Tuesday, 25 August 2015

Harvey Proctor

It is not easy to feel sorry for Harvey Proctor.

In 1987 he stepped down as a Conservative MP when he was charged for gross indecency, having been caught in a tabloid sting that involved flagellation games with rent boys. At the time, the age of consent for male homosexual practices was twenty-one, and the evidence was clear that Proctor genuinely believed that his partners were not only consenting but of age. They weren't, though they were over sixteen, our current age of consent.

Many of those who might have supported him, as the victim of press intrusion and of an unjust law, were reluctant to do so, since his attitude to race and immigration had already alienated most of civilised society. And many of those who had previously supported him precisely because of that attitude - well, they were now alienated by the revelation of his sexual proclivities.

Daily Mirror 21 May 1987
So, not many people have ever sympathised with Harvey Proctor. Nonetheless, it is worth reading the statement he issued yesterday, denying any involvement in an alleged child-sex ring at Westminster.

In the statement, he quotes extensively from what he says is 'the police disclosure document given to my solicitors two days before my first interview with the police'. And when you read the allegations as bald statements, you can see Proctor's point: 'My situation has transformed from Kafka-esque bewilderment to black-farce incredulity.'

Because it is alleged that the circle of abusers included a (current or former) prime minister, home secretary, head of MI5, head of MI6 and chief of the general staff. These men would gather in private houses where they would rape, torture and kill young boys.

I wouldn't deny that there have been, and are, men who take sexual pleasure in the torturing to death of children, but they are vanishingly few in number, surely? For so many of them to have reached such senior positions in society simply defies belief. They didn't manage to do so in the Third Reich, but they did in Britain in the 1970s and 1980s? It's implausible that the holders of these posts were all homosexual, highly improbable that they were all paedophiles, and frankly impossible that they should all be homosexual, paedophile, sadistic murderers.
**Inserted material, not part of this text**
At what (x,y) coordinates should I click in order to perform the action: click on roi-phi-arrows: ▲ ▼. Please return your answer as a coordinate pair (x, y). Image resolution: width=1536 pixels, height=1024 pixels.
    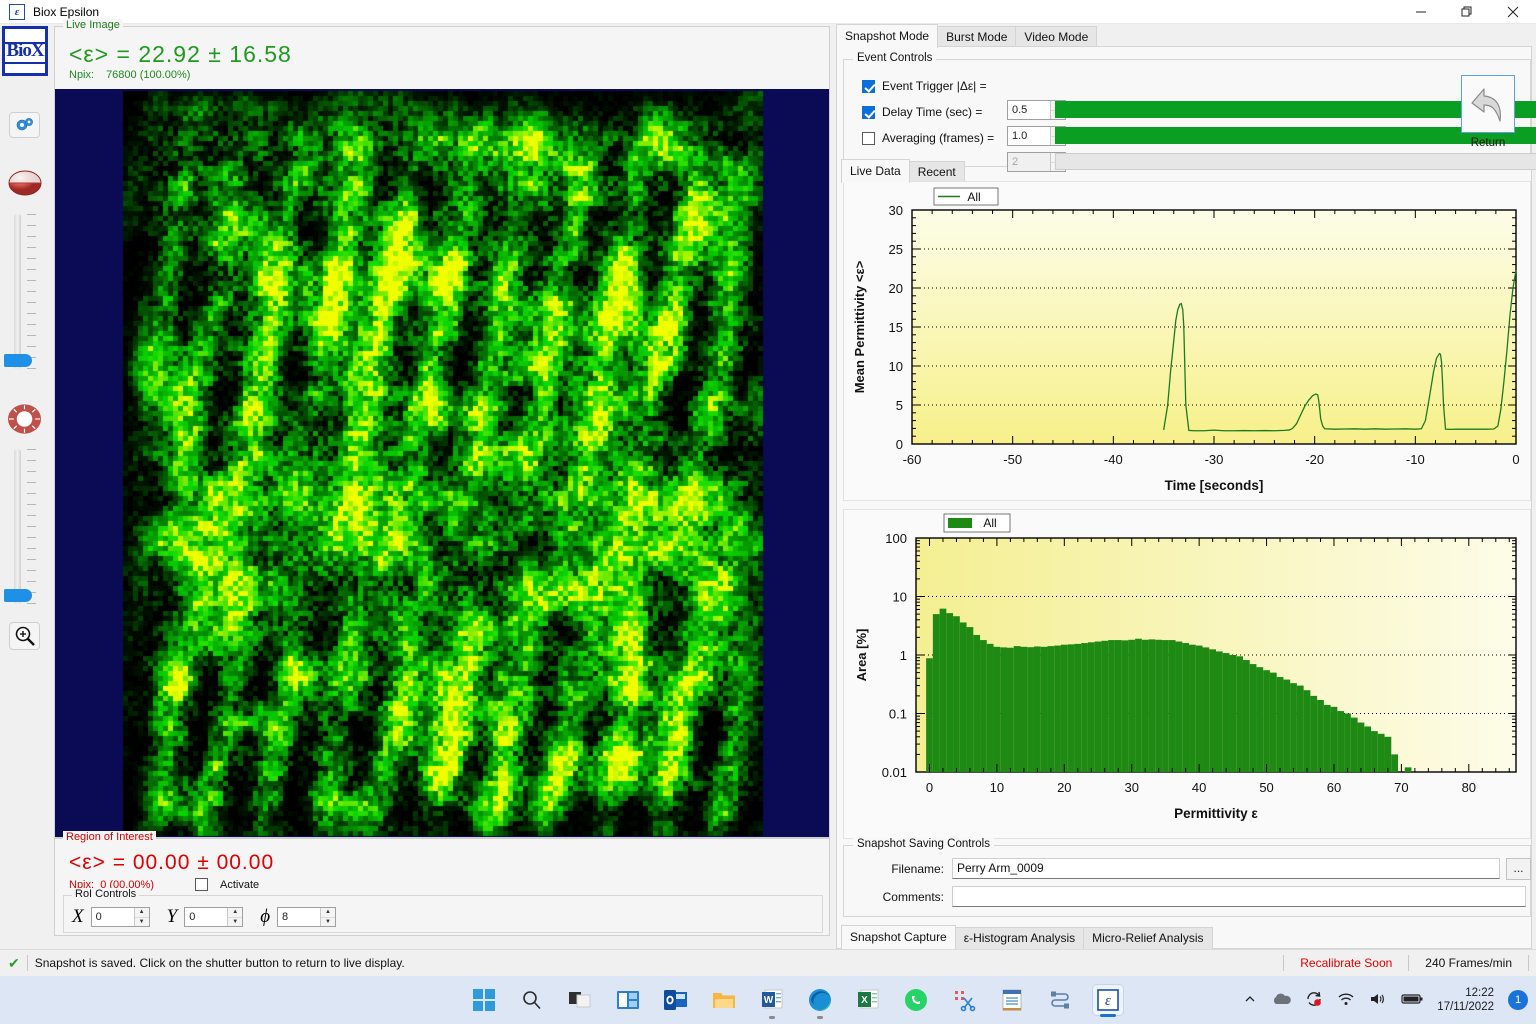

The only way of believing such a thing is to go the full distance and claim that the establishment is staffed by an alien species with an entirely different sexuality to that of human beings.

Yet even that wouldn't explain why this circle, if it did exist, would welcome the likes of Proctor. He himself admits that 'Edward Heath despised me', and adds: 'As an ex-secondary modern school boy from Yorkshire, I was not a part of the establishment.'

This is surely true. He was just about tolerated on the Tory backbenches in Margaret Thatcher's second term, but even there many regarded him as being an unpleasant oik. It's difficult to see such an impressive cast of grandees inviting Proctor into their homes in the first place, let alone encouraging him to join them in 'punching and kicking' a young boy to death.

The allegations are self-evidently absurd. And they run the risk of making all enquiries into old cases of paedophile abuse seem absurd by association.

There certainly were paedophiles in the upper ranks of the establishment. I wrote about the case of Sir Peter Hayman, for example, last year. And certainly things were covered up. But however appalling we find paedophilia, it is still in a different class of behaviour to child-killing. And however shocking we find it that action was not taken, averting one's gaze is in a different class of behaviour to participating in a murderous orgy.

The police, it is said, have a duty to investigate complaints, and obviously this is a sensitive area and a difficult time. Even so, this sort of nonsense surely shouldn't take too long to dismiss. Instead Proctor has had the allegations hanging over him for months, allegations that he personally murdered two children, and connived at the killing of a third. He has twice been interviewed at length over the claims.

It's not easy to feel sorry for Harvey Proctor, but for once in his life he deserves sympathy.

Postscript: I posted this just as Newsnight started, which included an interview with Harvey Proctor. There is perhaps one thing that should be added. He was asked by Evan Davis why he thought his name had been mentioned in the allegations, and he replied that perhaps it was because he was homosexual and had once pleaded guilty to indecency charges, albeit for offences that are no longer offences.

Well, yes, but there is the nature of the offences as well. He admitted paying teenage prostitutes, less than half his age, so that he could beat them. If I were concocting a story of sadistic pederasts in 1980s Westminster, his name might well come to my mind.

It's still nonsense, of course. Even more so. If he had access to twelve-year-olds who he could rape and murder to his heart's content, why was he still playing Trivial Pursuit with nineteen-year-olds and spanking them when they got the answers wrong? That's a different psychology entirely.

But it's worth bearing the facts in mind when he protests that the police are pursuing a 'homosexual witch hunt'. Because that's a daft claim as well.